Add some performance tips to the documentation (#1999)

Zentrik · web-flow · commit 2fa65728eb19 · 2023-09-19T09:57:15.000+02:00
[skip tests]
diff --git a/docs/make.jl b/docs/make.jl
@@ -13,6 +13,8 @@ function main()
                           repo_root_url="$src/blob/master/docs")
         Literate.markdown("src/tutorials/custom_structs.jl", "src/tutorials";
                           repo_root_url="$src/blob/master/docs")
+        Literate.markdown("src/tutorials/performance.jl", "src/tutorials";
+                          repo_root_url="$src/blob/master/docs")
     end
 
     @info "Generating Documenter.jl site"

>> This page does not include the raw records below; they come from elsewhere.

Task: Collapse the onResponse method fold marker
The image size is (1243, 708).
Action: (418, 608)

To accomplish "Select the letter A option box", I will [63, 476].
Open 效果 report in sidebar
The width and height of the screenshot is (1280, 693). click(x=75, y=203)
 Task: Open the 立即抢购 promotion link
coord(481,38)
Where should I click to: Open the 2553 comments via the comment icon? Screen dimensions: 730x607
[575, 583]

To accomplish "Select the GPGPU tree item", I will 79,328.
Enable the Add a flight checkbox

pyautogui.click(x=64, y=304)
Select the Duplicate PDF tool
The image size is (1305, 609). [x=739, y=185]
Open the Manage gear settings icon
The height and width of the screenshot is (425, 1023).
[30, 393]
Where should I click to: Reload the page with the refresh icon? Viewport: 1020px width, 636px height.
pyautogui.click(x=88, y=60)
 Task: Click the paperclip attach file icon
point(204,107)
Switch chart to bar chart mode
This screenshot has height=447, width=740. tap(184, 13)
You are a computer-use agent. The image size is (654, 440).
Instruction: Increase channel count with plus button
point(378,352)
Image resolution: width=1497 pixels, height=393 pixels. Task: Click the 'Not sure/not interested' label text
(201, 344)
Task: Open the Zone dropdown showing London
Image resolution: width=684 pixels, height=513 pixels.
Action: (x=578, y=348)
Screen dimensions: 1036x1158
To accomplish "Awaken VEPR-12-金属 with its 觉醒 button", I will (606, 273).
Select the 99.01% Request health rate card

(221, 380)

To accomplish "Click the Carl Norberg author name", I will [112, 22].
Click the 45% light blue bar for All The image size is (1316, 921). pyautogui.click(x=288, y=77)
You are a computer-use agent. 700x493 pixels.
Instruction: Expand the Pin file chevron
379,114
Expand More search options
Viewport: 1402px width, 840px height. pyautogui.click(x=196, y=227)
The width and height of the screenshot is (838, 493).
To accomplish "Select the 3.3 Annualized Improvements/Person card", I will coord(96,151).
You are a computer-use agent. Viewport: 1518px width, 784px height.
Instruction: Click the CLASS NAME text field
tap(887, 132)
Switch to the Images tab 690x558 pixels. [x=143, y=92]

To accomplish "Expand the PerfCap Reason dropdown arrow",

@@ -36,6 +38,7 @@ function main()
             "Tutorials" => Any[
                 "tutorials/introduction.md",
                 "tutorials/custom_structs.md",
+                "tutorials/performance.md"
             ],
             "Installation" => Any[
                 "installation/overview.md",
diff --git a/docs/src/tutorials/performance.jl b/docs/src/tutorials/performance.jl
@@ -0,0 +1,176 @@
+# # Performance Tips
+
+# ## General Tips
+
+# Always start by profiling your code (see the [Profiling](../development/profiling.md) page for more details). You first want to analyze your application as a whole, using `CUDA.@profile` or NSight Systems, identifying hotspots and bottlenecks. Focusing on these you will want to:
+
+# * Minimize data transfer between the CPU and GPU, you can do this by getting rid of unnecessary memory copies and batching many small transfers into larger ones;
+# * Identify problematic kernel invocations: you may be launching thousands of kernels which could be fused into a single call;
+# * Find stalls, where the CPU isn't submitting work fast enough to keep the GPU busy.
+
+# If that isn't sufficient, and you identified a kernel that executes slowly, you can try using NSight Compute to analyze that kernel in detail. Some things to look out for in order of importance
+# * Memory optimizations are the most important area for performance. Hence optimizing memory accesses, e.g., avoiding needless global accesses (buffering in shared memory instead) and coalescing accesses can lead to big performance improvements;
+# * Launching more threads on each streaming multiprocessor can be acheived by lowering register pressure and reducing shared memory usage, the tips below outline the various ways in which register pressure can be reduced;
+# * Using Float32's instead of Float64's can provide significantly better performance;
+# * Avoid using control flow instructions such as `if` which cause branches, e.g. replace an `if` with an `ifelse` if possible;
+# * Increase the arithmetic intensity in order for the GPU to be able to hide the latency of memory accesses.
+
+# ### Inlining
+
+# Inlining can reduce register usage and thus speed up kernels. To force inlining of all functions use `@cuda always_inline=true`.
+
+# ### Limiting the Maximum Number of Registers Per Thread
+
+# The number of threads that can be launched is partly determined by the number of registers a kernel uses. This is due to registers being shared between all threads on a multiprocessor.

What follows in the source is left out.